The Baron keeps knocking on my head, reminding me that this is the week he strode through my family and scooped up the people I love. It's also Mardi Gras, and I am off by a week or so. I used to be much more up on these things -- I'd order King Cake, set out my beads and sing When the Saints come Marching. But today I have workmen in the house, the dogs are all fussy (because there are workmen in the house), and it slipped my mind, until I got a Happy Mardi Gras note from a friend in New Orleans.
The month of February is a very interesting time of year for me personally. It's a mix of Love magic, birth charts, celebrations of life, and death memorials. It all begins with Mardi Gras, surely the reason we all know New Orleans. Mardi Gras is mirrored with the Mummers here in Philadelphia. Only we do the parades, drinking and festivities in line with the turning of the New Year. The Mummers were always a treat for me as a child growing up in Connecticut. I loved seeing the parade on TV (when it was broadcast), and ogling the sequined costumes. All that color and flash was made me woozy with delight. I still watch the Mummers every year now that I live in Philadelphia.
Mardi Gras and Mummers are followed by the Lenten season, heralded by Ash Wednesday. My paternal grandmother died on Ash Wednesday. Such an odd thing to have stuck in one's head -- especially since I was all of 10 when she passed. But somehow the date stuck. And the week that follows was to become a personal journey of enlightenment, sorrow and joy for me.
I married a February baby. His birth date is the 19th. He asked me to marry him on Valentine's Day. So the 14th through the 19th is our personal Love Holiday. But then, there's the 18th in there. I try to offset the oddity of the memory by pointing out to myself, that it was Ash Wednesday and not just the 18th of February. Some years it works - others it doesn't.
Ten years ago, when my dad died, he passed on the 18th of February as well, although it wasn't Ash Wednesday. I remember being in such pain over his death. My husband cancelled an important business trip to be with me. There was no Valentine's Day or birthday celebrations for us that year. However, I did make the mental note of two ascensions on the 18th.
So each year, I am torn at this time. Do I celebrate Mardi Gras? Make a big deal out of my Love's birthday? Or honor the death of my paternal lineage. Hmmm... perhaps its time to do all of it together.

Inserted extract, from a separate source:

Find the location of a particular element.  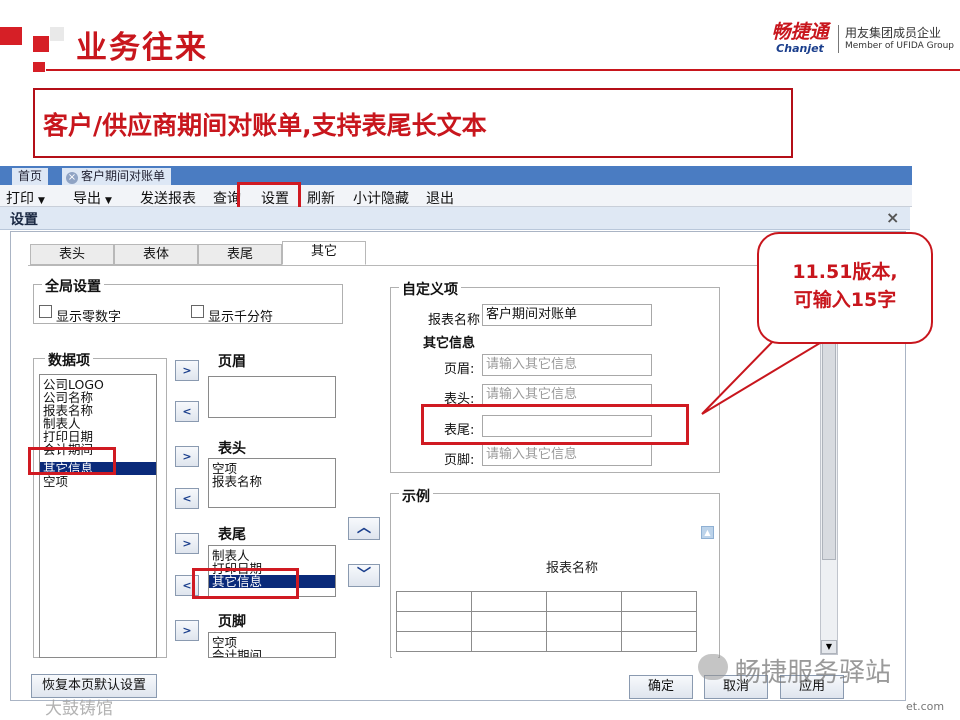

It all comes to roost for me in New Orleans. The Crescent City, river bound, Plutonian ruled, ringed with cemeteries, death and decay. No wonder I am so attracted to that place.
The Baron is nodding. It'll be His time soon enough. Mardi Gras ends to night at midnight and we descend into darkness for 40 days. Time to scrub the temple, wash the altars and tend to the dead. Light candles, leave offerings and be still. I can do this.
But for now, les bon temp roule gang - the Saints will be marching soon enough.